**Task set**.
a – Decide whether each statement below agrees with the BLEND installation and usage guide: (i) the SIMD-compatible version is built with "make simd"; (ii) a successful build places the blend binary in a directory named src; (iii) the default value of the neighbors option is 10. For each, answer yes or no and quote the deciding words of the guide.
b – Pick up the BLEND installation and usage guide after its final sentence and write a short continuation in the same style.

---------- Quoted passage ----------

Cloning the source code
- Download the code from its GitHub repository:
git clone https://github.com/CMU-SAFARI/BLEND.git blend
- Alternatively, if you would like to compile the SIMD-compatible version of BLEND, you can clone BLEND with its simde submodule:
git clone --recurse-submodules https://github.com/CMU-SAFARI/BLEND.git blend
Compiling from the source code
Compilation process is similar to Minimap2's compilation as also explained in more detail here. We keep the support for using the SIMD instructions that Minimap2 implements.
Before compiling BLEND:
- Make sure you have a C compiler and GNU make,
To compile:
cd blend && make
To compile the SIMD-compatible version:
cd blend && make simd
If the compilation is successful, the binary called blend
will be located under bin
.
Usage
You can print the help message to learn how to use blend
:
blend -h
Below we show how to use blend for 1) finding overlapping reads and 2) read mapping when using the default preset parameters for each use application and genome.
BLEND provides the preset parameters depending on:
- The application: 1) Finding overlapping reads and 2) read mapping.
- Sequencing Technology: 1) Accurate long reads (e.g., PacBio HiFi reads), 2) erroneous long reads (e.g., PacBio CLR reads), and 2) short reads (i.e., Illumina paired-end reads).
- Genome: 1) Human, 2) eukaryotic, and 3) bacterial genomes.
Finding Overlapping Reads
Assume that you would like to perform all-vs-all
overlapping between all pairs of HiFi reads from a human genome located in file reads.fastq
. To find overlapping reads and store them in the PAF file output.paf
:
blend -x ava-hifi --genome human reads.fastq reads.fastq > output.paf
Read Mapping
Assume that you would like to map PacBio CLR reads in file reads.fastq
to a reference genome in file ref.fasta
. To generate the read mapping with the CIGAR output in the SAM file output.sam
:
blend -ax map-pb ref.fasta reads.fastq > output.sam
Getting Help
Since we integrate the BLEND mechanism into Minimap2, most portion of the parameters are the same as explained in the man page of Minimap2 or as explained in the public page of minimap2.1, which is subject to change as the new versions of Minamp2 role out. We explain the parameters unique to the BLEND implementation below.
The following option (i.e., neighbors
) defines the number of consecutive k-mers that BLEND uses to generate a seed. Thus, if the k-mer length is k
, the seed length is neighbors + k - 1
. Default value is 10.

---------- Dataset content ----------

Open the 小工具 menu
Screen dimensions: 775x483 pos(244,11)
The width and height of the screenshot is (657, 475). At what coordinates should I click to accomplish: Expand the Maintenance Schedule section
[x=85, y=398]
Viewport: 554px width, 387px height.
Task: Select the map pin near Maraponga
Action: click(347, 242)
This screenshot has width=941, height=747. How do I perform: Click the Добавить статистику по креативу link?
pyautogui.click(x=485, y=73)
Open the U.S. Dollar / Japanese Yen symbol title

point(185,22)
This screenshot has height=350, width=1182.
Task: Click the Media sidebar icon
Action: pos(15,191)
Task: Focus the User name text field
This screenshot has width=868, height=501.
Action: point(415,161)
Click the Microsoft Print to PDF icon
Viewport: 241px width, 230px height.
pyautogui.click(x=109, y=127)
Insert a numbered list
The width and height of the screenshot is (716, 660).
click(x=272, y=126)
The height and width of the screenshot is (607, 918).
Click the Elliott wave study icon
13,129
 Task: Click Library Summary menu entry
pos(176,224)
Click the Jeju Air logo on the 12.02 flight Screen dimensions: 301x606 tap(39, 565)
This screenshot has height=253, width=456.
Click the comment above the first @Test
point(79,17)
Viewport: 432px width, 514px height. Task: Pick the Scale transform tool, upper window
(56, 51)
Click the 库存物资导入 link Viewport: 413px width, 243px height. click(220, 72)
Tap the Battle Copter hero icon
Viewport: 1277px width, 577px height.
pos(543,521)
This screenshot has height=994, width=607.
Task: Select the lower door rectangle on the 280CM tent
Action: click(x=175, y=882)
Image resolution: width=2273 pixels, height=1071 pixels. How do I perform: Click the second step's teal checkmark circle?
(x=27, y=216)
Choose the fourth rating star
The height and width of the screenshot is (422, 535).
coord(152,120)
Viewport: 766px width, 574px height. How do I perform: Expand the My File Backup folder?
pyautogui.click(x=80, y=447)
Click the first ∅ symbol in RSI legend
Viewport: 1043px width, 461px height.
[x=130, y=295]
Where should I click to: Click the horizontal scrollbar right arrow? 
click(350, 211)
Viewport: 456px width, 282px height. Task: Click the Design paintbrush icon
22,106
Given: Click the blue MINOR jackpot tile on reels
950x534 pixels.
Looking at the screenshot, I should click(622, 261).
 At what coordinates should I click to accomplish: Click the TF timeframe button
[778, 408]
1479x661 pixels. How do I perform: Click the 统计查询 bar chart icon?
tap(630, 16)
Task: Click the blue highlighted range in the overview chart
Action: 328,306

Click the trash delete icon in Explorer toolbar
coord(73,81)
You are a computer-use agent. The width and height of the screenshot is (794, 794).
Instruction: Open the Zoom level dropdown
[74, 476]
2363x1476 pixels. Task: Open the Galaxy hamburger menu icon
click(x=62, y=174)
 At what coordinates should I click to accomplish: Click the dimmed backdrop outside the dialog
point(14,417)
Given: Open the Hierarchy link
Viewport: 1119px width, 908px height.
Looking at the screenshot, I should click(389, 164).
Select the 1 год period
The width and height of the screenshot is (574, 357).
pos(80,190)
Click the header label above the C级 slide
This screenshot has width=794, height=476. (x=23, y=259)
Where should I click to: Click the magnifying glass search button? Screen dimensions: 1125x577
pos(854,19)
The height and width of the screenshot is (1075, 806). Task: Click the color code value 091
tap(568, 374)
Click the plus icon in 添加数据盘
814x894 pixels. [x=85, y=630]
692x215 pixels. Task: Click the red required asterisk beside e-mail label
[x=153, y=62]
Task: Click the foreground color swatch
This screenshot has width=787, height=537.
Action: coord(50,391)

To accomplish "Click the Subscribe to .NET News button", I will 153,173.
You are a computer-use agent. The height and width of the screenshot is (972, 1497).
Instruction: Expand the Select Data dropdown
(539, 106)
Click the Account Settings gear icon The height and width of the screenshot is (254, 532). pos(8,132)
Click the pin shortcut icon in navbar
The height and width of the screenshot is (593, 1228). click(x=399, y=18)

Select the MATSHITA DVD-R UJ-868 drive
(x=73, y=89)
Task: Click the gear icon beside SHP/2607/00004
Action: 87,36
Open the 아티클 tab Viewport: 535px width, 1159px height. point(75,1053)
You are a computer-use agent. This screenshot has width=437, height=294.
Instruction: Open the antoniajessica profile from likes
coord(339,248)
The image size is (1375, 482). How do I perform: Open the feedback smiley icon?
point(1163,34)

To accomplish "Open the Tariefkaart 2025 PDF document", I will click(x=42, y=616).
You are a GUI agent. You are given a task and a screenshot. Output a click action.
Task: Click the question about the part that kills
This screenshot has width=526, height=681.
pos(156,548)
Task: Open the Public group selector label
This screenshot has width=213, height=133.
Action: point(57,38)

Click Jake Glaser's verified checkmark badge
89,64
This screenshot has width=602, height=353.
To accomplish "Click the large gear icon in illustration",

----------

**Answer list**.
a –
(i) Yes: "cd blend && make simd"
(ii) No: "the binary called blend will be located under bin"
(iii) Yes: "Default value is 10."

b –
--neighbors INT Combines INT amount of k-mers to generate a seed. [10]
The following option (i.e., fixed-bits
) defines the number of bits that BLEND uses for a hash value of a seed. By default, it uses 2 bits per character of a k-mer and, thus, 2*k bits for a hash value of a seed. This value can be decreased to increase the collision rate for assigning the same hash values for similar seeds, but also may start assigning the same hash value for slightly dissimilar seeds.
--fixed-bits INT BLEND uses INT number of bits when generating hash values of seeds rather than using 2*k number of bits. Useful when collision rate needs to be decreased than 2*k bits. Setting this option to 0 uses 2*k bits for hash values. [0].
BLEND also provides preset options. Some of these preset options also depend on the genome type as shown below:
-x map-ont (-k15 -w10 --fixed-bits=30 --neighbors=3)
-x ava-ont (-k15 -w20 --fixed-bits=30 --neighbors=3 -e0 -m100 -r2k)
-x map-pb (-Hk15 -w20 --fixed-bits=30 --neighbors=3)
-x ava-pb (-Hk19 -Xw20 --fixed-bits=32 --neighbors=3 -e0 -m100)
-x map-hifi --genome human (-k15 -w500 --fixed-bits=38 --neighbors=100 -U50,500 -g10k -A1 -B4 -O6,26 -E2,1 -s200)
-x map-hifi --genome eukaryote (-k15 -w500 --fixed-bits=30 --neighbors=5 -U50,500 -g10k -A1 -B4 -O6,26 -E2,1 -s200)
-x map-hifi --genome bacteria (-k15 -w500 --fixed-bits=30 --neighbors=3 -U50,500 -g10k -A1 -B4 -O6,26 -E2,1 -s200)
-x ava-hifi --genome human (-k15 -Xw500 --fixed-bits=38 --neighbors=10 -e0 -m100)
-x ava-hifi --genome eukaryote (-k15 -Xw500 --fixed-bits=30 --neighbors=10 -e0 -m100)
-x ava-hifi --genome bacteria (-k15 -Xw500 --fixed-bits=30 --neighbors=5 -e0 -m100)
Replicating the results in the paper
We explain how to replicate the results we produce in the BLEND paper in the test directory.